WORK REQUEST
Take the listing and print it in full, exactly as given.

RECORDS FOR THE TASK
= Beginning of Section =

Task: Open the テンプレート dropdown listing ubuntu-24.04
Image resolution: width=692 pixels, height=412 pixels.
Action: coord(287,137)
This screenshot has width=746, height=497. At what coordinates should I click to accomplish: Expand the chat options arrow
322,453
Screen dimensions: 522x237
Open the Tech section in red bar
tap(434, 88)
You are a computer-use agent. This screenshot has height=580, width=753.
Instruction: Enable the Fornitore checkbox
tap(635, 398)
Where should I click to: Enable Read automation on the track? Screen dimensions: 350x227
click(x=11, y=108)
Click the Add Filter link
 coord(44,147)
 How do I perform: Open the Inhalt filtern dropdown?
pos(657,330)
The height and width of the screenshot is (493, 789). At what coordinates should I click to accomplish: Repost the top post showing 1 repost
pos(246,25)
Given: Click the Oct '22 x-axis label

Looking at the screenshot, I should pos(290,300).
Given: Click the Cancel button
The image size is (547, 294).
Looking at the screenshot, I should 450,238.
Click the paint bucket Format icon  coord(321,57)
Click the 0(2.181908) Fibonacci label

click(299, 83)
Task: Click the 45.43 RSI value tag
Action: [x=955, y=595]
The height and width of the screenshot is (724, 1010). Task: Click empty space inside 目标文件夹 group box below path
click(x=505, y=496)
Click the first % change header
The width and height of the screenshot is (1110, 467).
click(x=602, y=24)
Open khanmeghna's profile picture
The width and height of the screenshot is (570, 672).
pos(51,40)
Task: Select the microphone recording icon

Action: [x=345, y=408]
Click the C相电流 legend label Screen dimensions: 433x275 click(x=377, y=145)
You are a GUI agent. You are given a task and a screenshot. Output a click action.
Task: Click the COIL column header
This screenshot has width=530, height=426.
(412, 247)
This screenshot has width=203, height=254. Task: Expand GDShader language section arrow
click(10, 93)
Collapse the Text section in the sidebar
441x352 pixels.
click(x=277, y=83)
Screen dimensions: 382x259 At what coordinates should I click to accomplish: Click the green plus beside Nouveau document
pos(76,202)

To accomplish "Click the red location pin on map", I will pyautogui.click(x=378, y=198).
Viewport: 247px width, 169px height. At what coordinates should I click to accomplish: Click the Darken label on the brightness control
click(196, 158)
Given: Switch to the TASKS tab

= End of Section =

WRITTEN RESPONSE
Task: Open the テンプレート dropdown listing ubuntu-24.04
Image resolution: width=692 pixels, height=412 pixels.
Action: coord(287,137)
This screenshot has width=746, height=497. At what coordinates should I click to accomplish: Expand the chat options arrow
322,453
Screen dimensions: 522x237
Open the Tech section in red bar
tap(434, 88)
You are a computer-use agent. This screenshot has height=580, width=753.
Instruction: Enable the Fornitore checkbox
tap(635, 398)
Where should I click to: Enable Read automation on the track? Screen dimensions: 350x227
click(x=11, y=108)
Click the Add Filter link
 coord(44,147)
 How do I perform: Open the Inhalt filtern dropdown?
pos(657,330)
The height and width of the screenshot is (493, 789). At what coordinates should I click to accomplish: Repost the top post showing 1 repost
pos(246,25)
Given: Click the Oct '22 x-axis label

Looking at the screenshot, I should pos(290,300).
Given: Click the Cancel button
The image size is (547, 294).
Looking at the screenshot, I should 450,238.
Click the paint bucket Format icon  coord(321,57)
Click the 0(2.181908) Fibonacci label

click(299, 83)
Task: Click the 45.43 RSI value tag
Action: [x=955, y=595]
The height and width of the screenshot is (724, 1010). Task: Click empty space inside 目标文件夹 group box below path
click(x=505, y=496)
Click the first % change header
The width and height of the screenshot is (1110, 467).
click(x=602, y=24)
Open khanmeghna's profile picture
The width and height of the screenshot is (570, 672).
pos(51,40)
Task: Select the microphone recording icon

Action: [x=345, y=408]
Click the C相电流 legend label Screen dimensions: 433x275 click(x=377, y=145)
You are a GUI agent. You are given a task and a screenshot. Output a click action.
Task: Click the COIL column header
This screenshot has width=530, height=426.
(412, 247)
This screenshot has width=203, height=254. Task: Expand GDShader language section arrow
click(10, 93)
Collapse the Text section in the sidebar
441x352 pixels.
click(x=277, y=83)
Screen dimensions: 382x259 At what coordinates should I click to accomplish: Click the green plus beside Nouveau document
pos(76,202)

To accomplish "Click the red location pin on map", I will pyautogui.click(x=378, y=198).
Viewport: 247px width, 169px height. At what coordinates should I click to accomplish: Click the Darken label on the brightness control
click(196, 158)
Given: Switch to the TASKS tab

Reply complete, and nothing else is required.